There was no small furry body curled beside me, no gentle nudge of head against my arm, no low,
crooning purr to assure me that whatever I might be to my family I did not lack at least one to whom I
came first. There would never be that again.
The raw heat of anger gripped me as it never had before in my life. That I was a disappointment to my
father, an object of disgrace to be bullied by my brother, a servant for my sisters—I had accepted,
fought to accept. Many, many times I had come to this perch on the roof of my own hut with hurt, even
some despair, inside me. Then that which is the very essence of my birth place had rearmed me, encased
me, as a mother might welcome a hurt child to her arms.

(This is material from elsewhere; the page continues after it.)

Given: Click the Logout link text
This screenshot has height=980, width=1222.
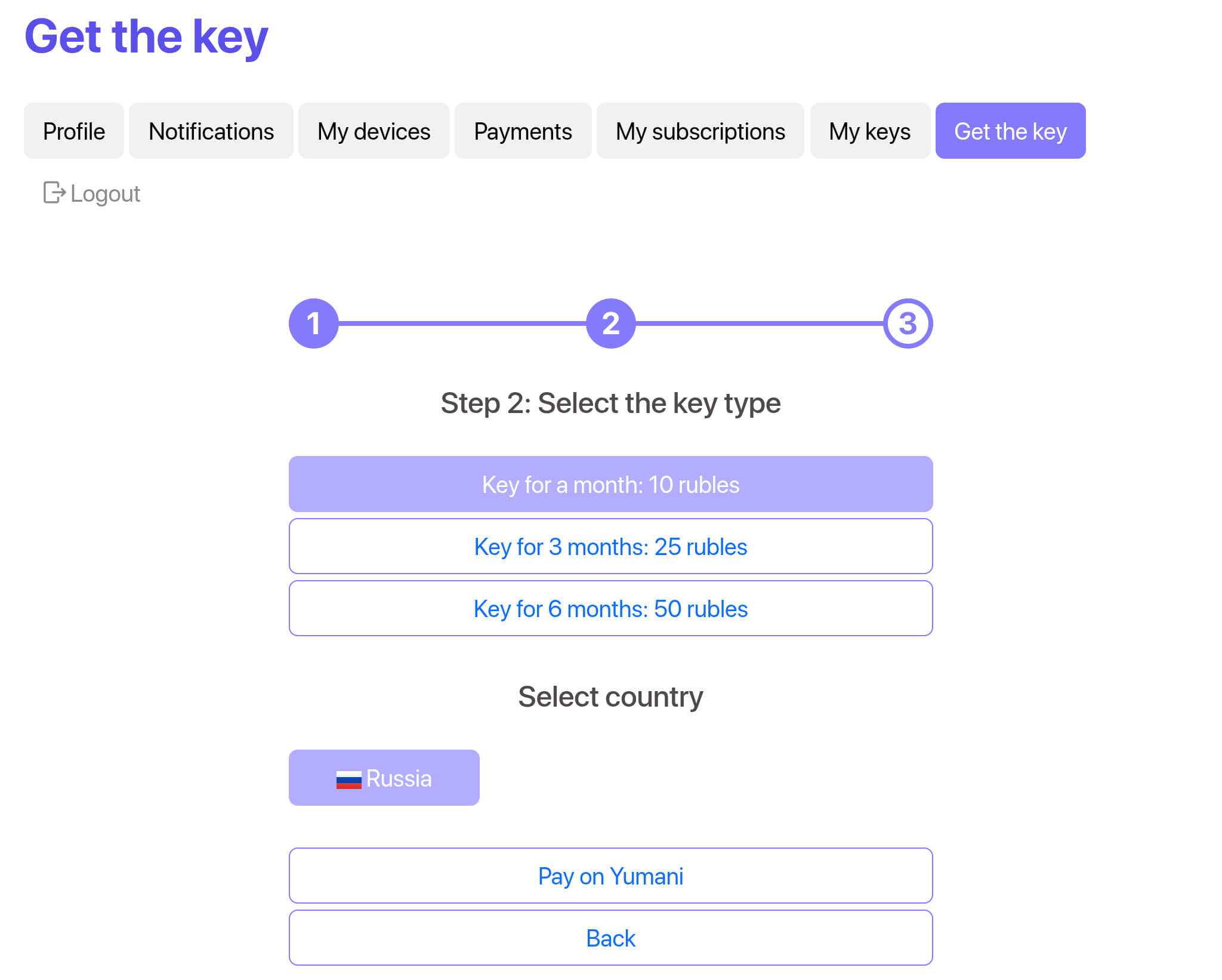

I was Klaverel-va-Hynkkel, son to Klaverel-va-Meguiel, the last full commander of the Queen's forces
before the proud regiments of the past shrank to the guards who now patrol the land against those who
would prey along the caravan routes, or seek those gone astray from those same routes. I was his son
and in his eyes I was a nothing. That I had learned to bear—or thought that I had. When I was younger I
dreamed of accomplishing some act which would make my father turn eyes of approbation on me. But
what deed could it be when I was not a bearer of weapons, one of those youths now strutting down
around the house I refused to look at?
My brother Klaverel-va-Kalikku—now he— My nails scratched against the rock blocks fitted together
beneath me as I drew two deep breaths, fighting once more the rising rage which burned me as greatly as
would the sun at full height— My brother was all in my father's reckoning that a son should be. It was he
who skillfully rode the most vicious and hardly tamed oryxen, he who had hours earlier sent arrow and
short spear to the heart of the test target, he who roared out the old war songs and danced the Advance
of the Five Heroes.
had accepted that, to my father, this is what a man is. And what am I? A servant, a caretaker of stock, a
trader who goes to town when necessary, one responsible for things which no warrior considers
needful—not unless all would suddenly cease to be done.
Once more I strove to put aside the unhappiness of others' judgment of me and strove to think of what I
had which was my own. Whereas any oryxen would shy and lower horns to my brother, I could lay hand
to its skin and fear no lash-out of horn or hoof. All our yaksen came to my whistle and made grateful
noises deep in their throats when I groomed them, for none of my father's herd wandered matted of hair
or needful of salve for hoof.
I was able to know with a single glance when those algae beds which supplied the major part of the food
for ourselves and our herds needed to be double trimmed, and usually I was the one who harvested the
major portion of the crop. Though at times my sisters would come with carry trays, to select for drying
those bits which had special properties.
It was I who went to the market to trade yaksen hair to the weavers and select those needs which we
could not supply for ourselves. The market— I shivered and leaned forward, resting my head on the
arms I had folded across my knees.
No longer could I put off facing—and conquering in myself— what I must conquer. Let me then begin at
the beginning, which lies with my sisters.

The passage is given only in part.